The result is the exact lines from the one containing "You are a GUI" through the final line of the entries; leave out the pictures.

***** Data extracts

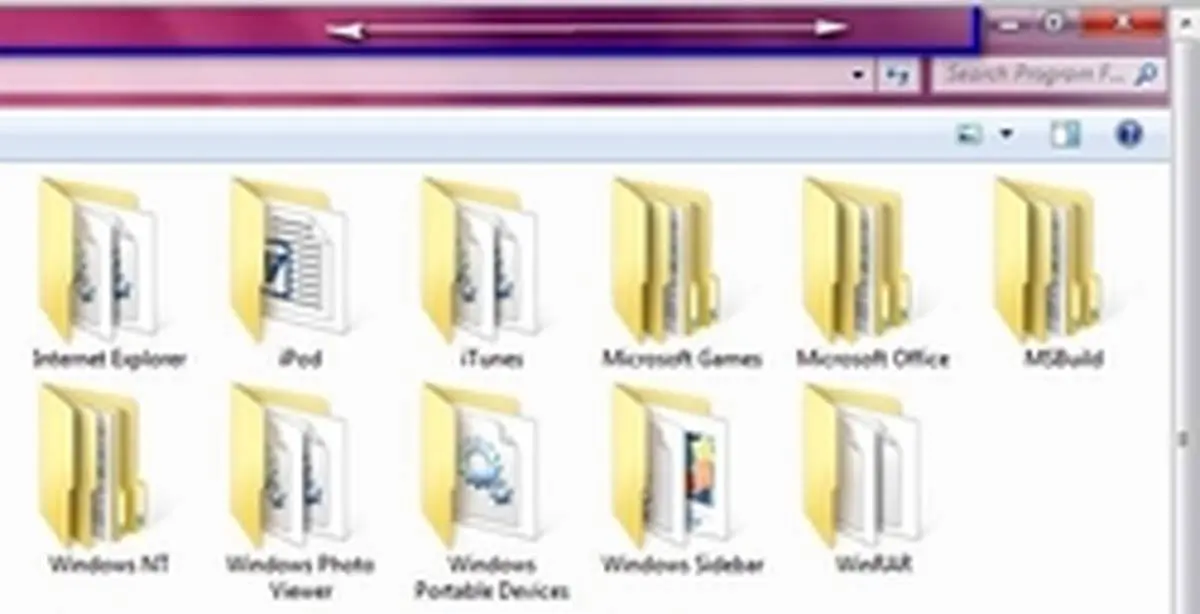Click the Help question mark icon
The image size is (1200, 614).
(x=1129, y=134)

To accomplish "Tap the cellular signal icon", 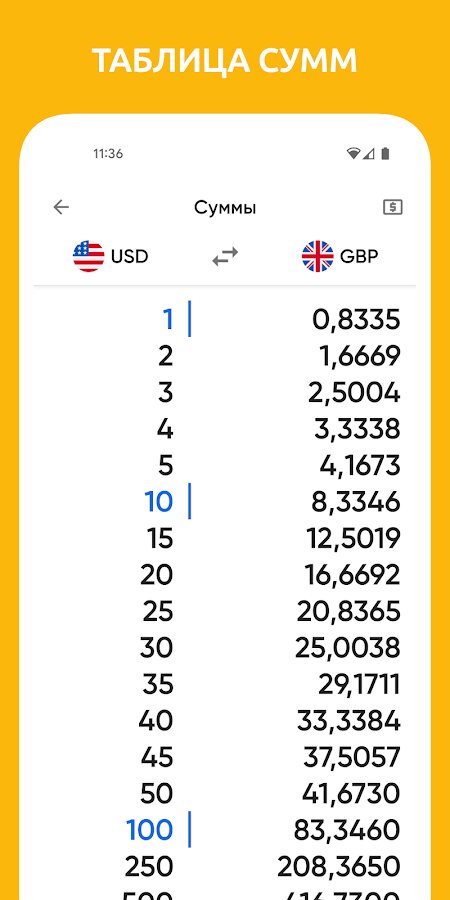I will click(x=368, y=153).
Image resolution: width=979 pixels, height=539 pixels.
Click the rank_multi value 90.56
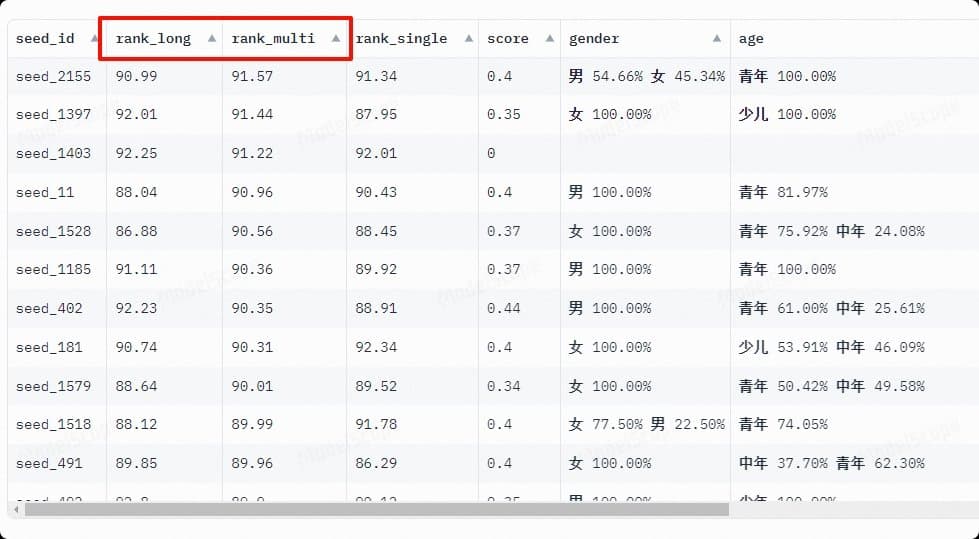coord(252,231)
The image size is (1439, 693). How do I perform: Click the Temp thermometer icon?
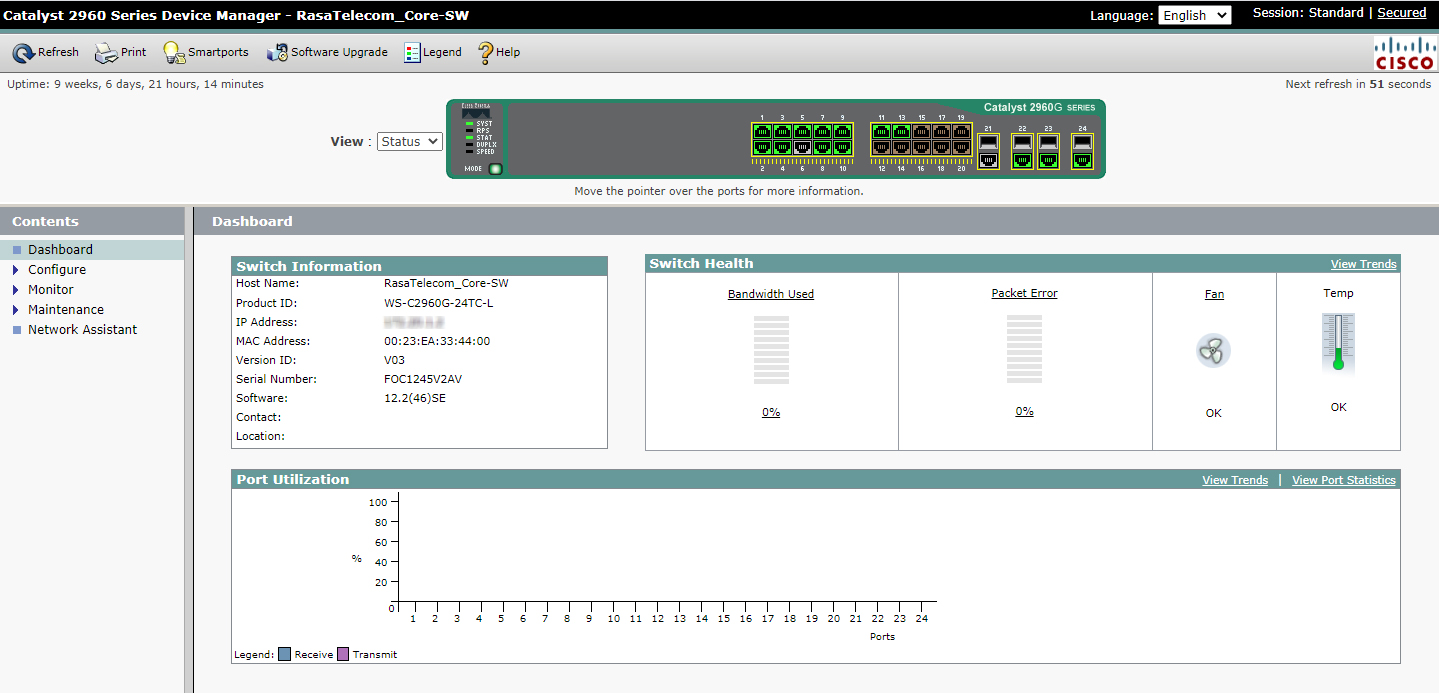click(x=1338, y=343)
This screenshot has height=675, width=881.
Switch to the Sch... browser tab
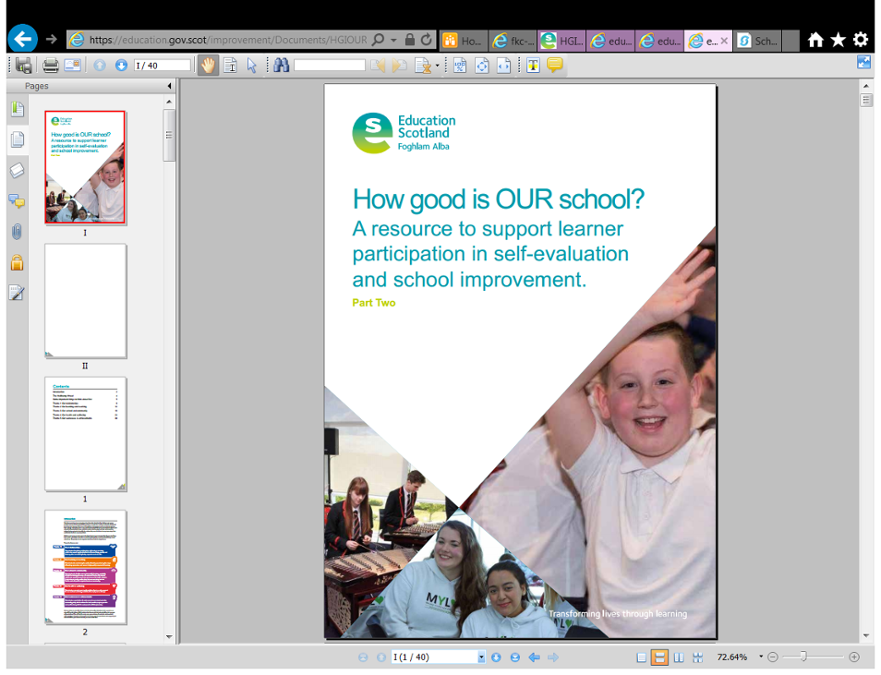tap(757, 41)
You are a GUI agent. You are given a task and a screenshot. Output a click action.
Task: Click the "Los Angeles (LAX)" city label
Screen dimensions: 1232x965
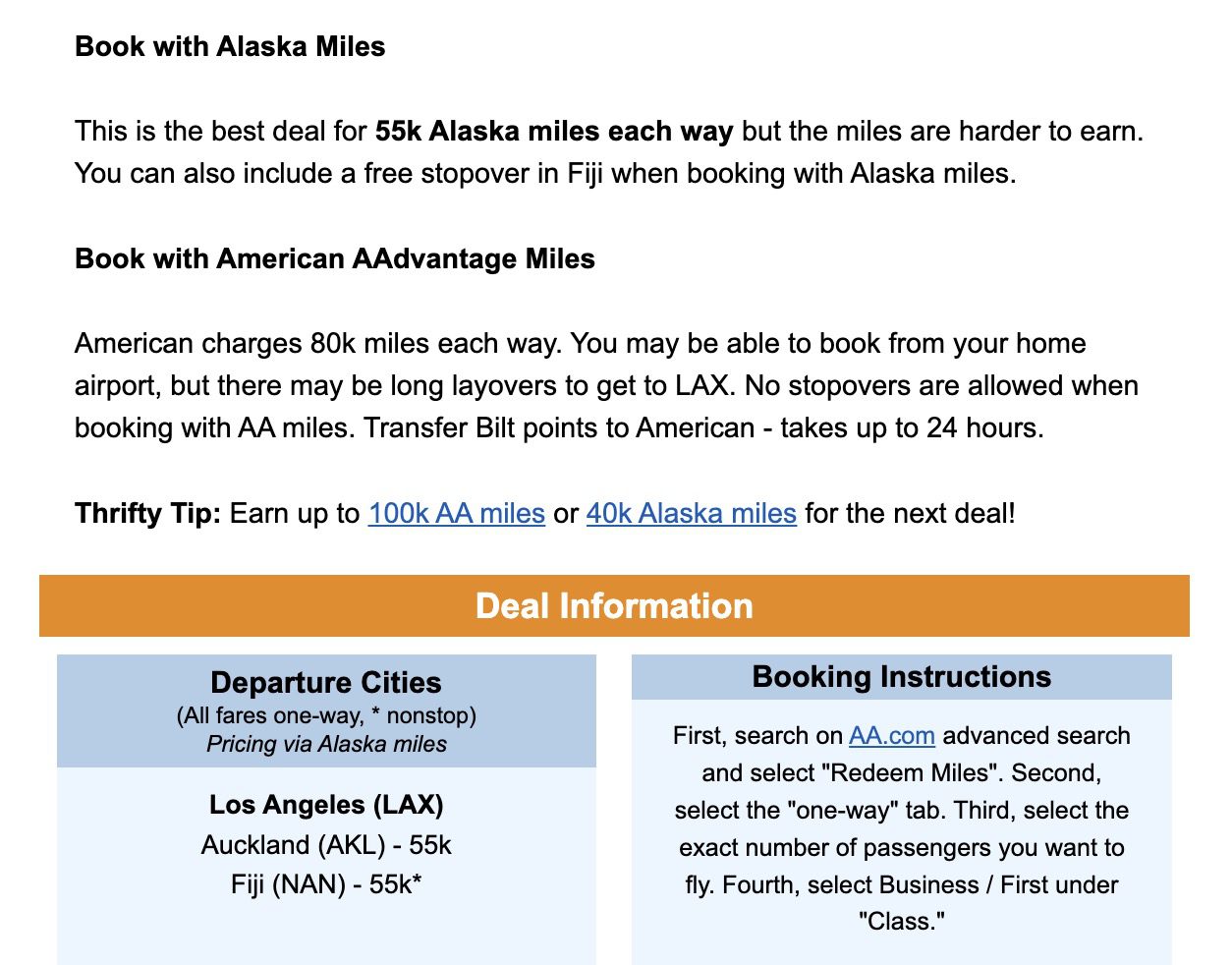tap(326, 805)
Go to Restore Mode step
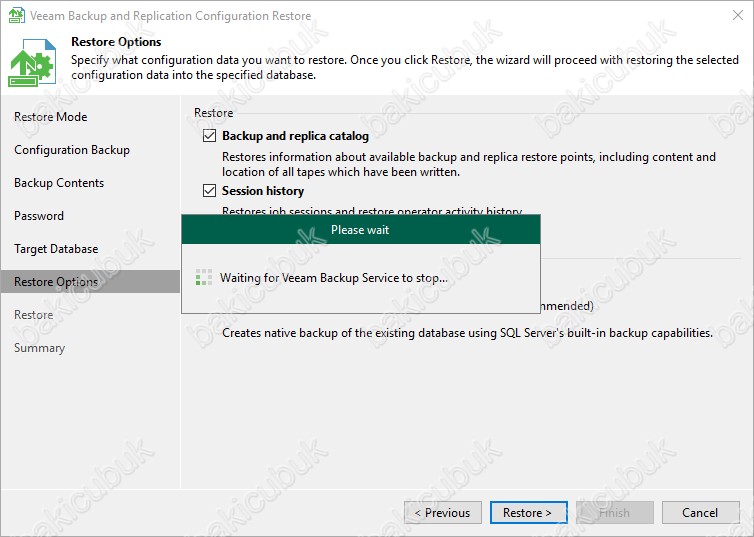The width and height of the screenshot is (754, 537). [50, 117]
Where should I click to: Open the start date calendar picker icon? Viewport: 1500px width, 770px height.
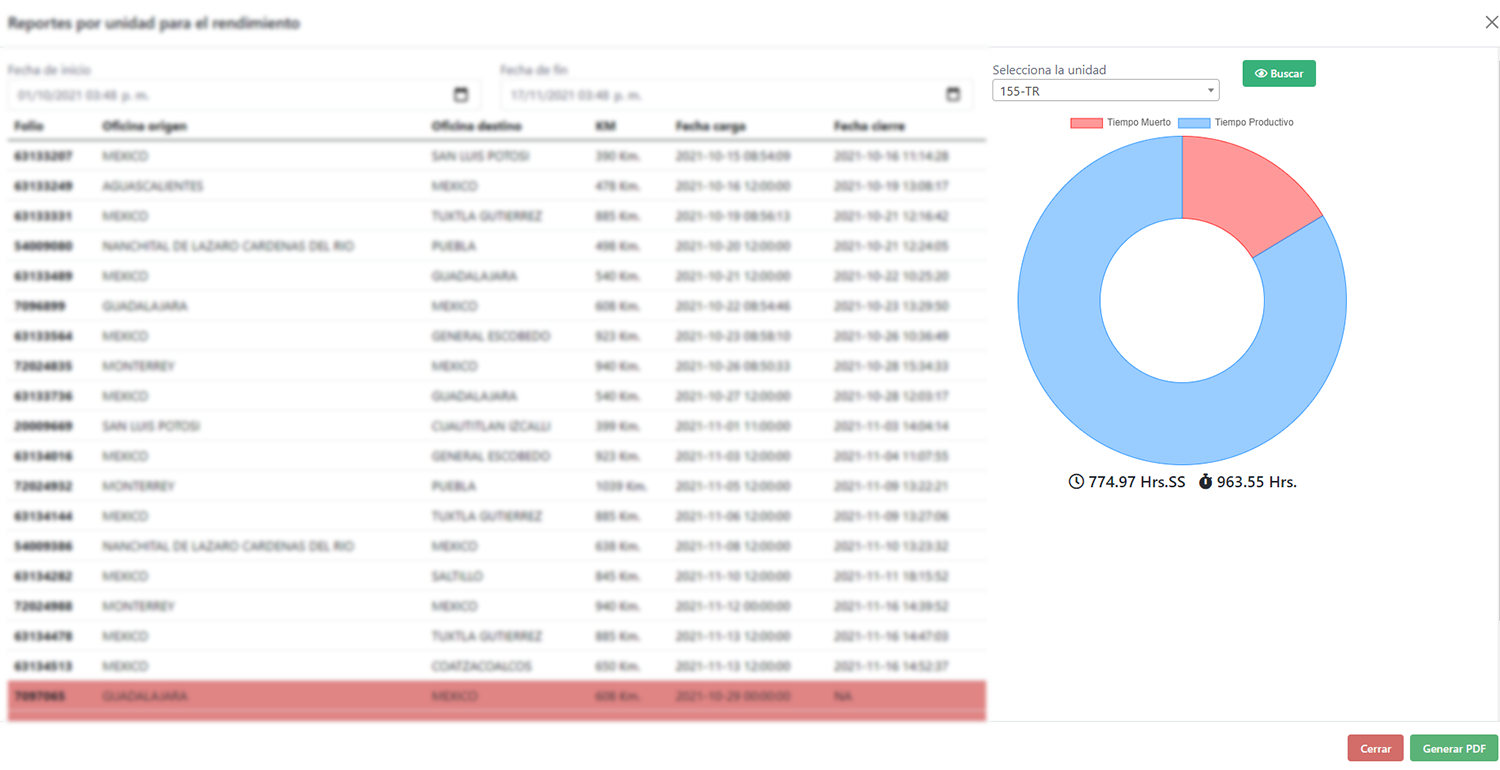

**********

__Written response__
You are a GUI agent. You are given a task and a screenshot. Output a click action.
Task: Click the "Los Angeles (LAX)" city label
Screen dimensions: 1232x965
tap(326, 805)
Go to Restore Mode step
The width and height of the screenshot is (754, 537). [50, 117]
Where should I click to: Open the start date calendar picker icon? Viewport: 1500px width, 770px height.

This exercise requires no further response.